BEGIN Exercise materials

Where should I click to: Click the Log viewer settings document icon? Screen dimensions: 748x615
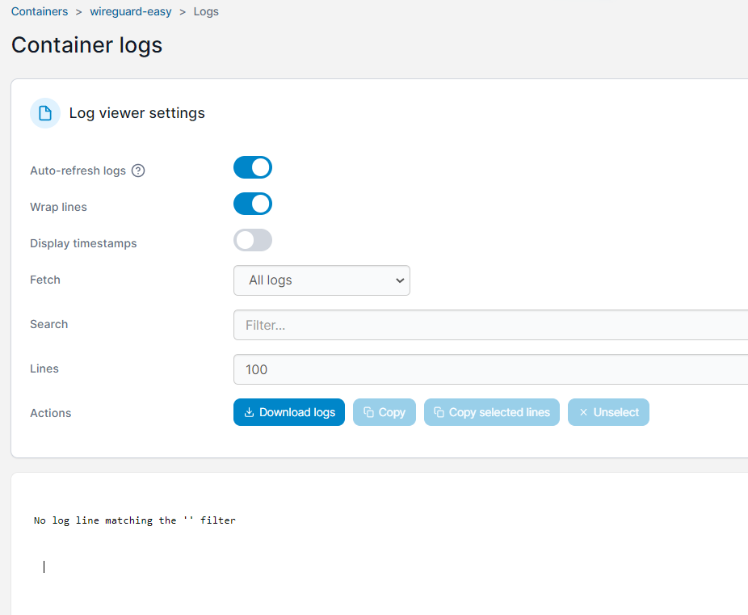[x=45, y=113]
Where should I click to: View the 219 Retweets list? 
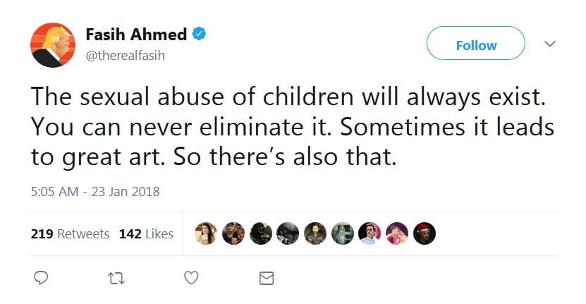[70, 233]
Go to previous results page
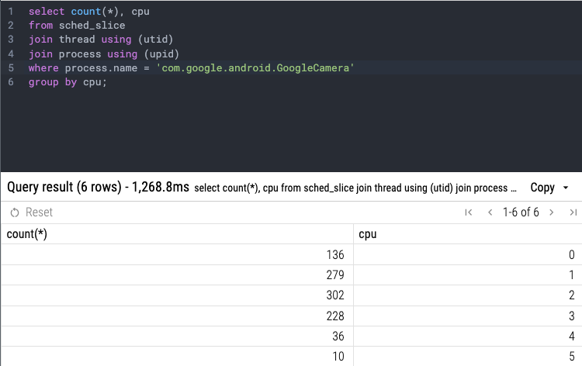This screenshot has width=582, height=366. click(490, 212)
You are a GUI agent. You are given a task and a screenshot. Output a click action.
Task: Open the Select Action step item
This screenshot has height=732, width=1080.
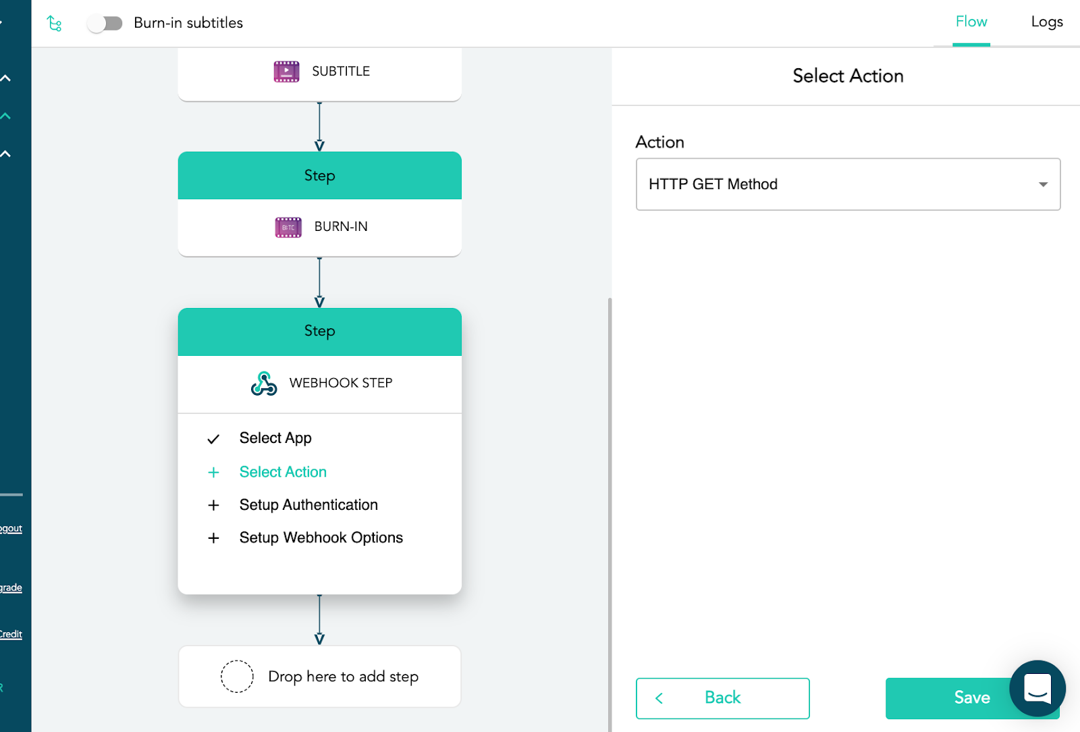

END Exercise materials

Assignment: In your copy of the listing above, every line must match exactly and no picture may appear.

Answer to this exercise:
Where should I click to: Click the Log viewer settings document icon? Screen dimensions: 748x615
[x=45, y=113]
Where should I click to: View the 219 Retweets list? 
[70, 233]
Go to previous results page
This screenshot has width=582, height=366. click(490, 212)
You are a GUI agent. You are given a task and a screenshot. Output a click action.
Task: Open the Select Action step item
This screenshot has height=732, width=1080.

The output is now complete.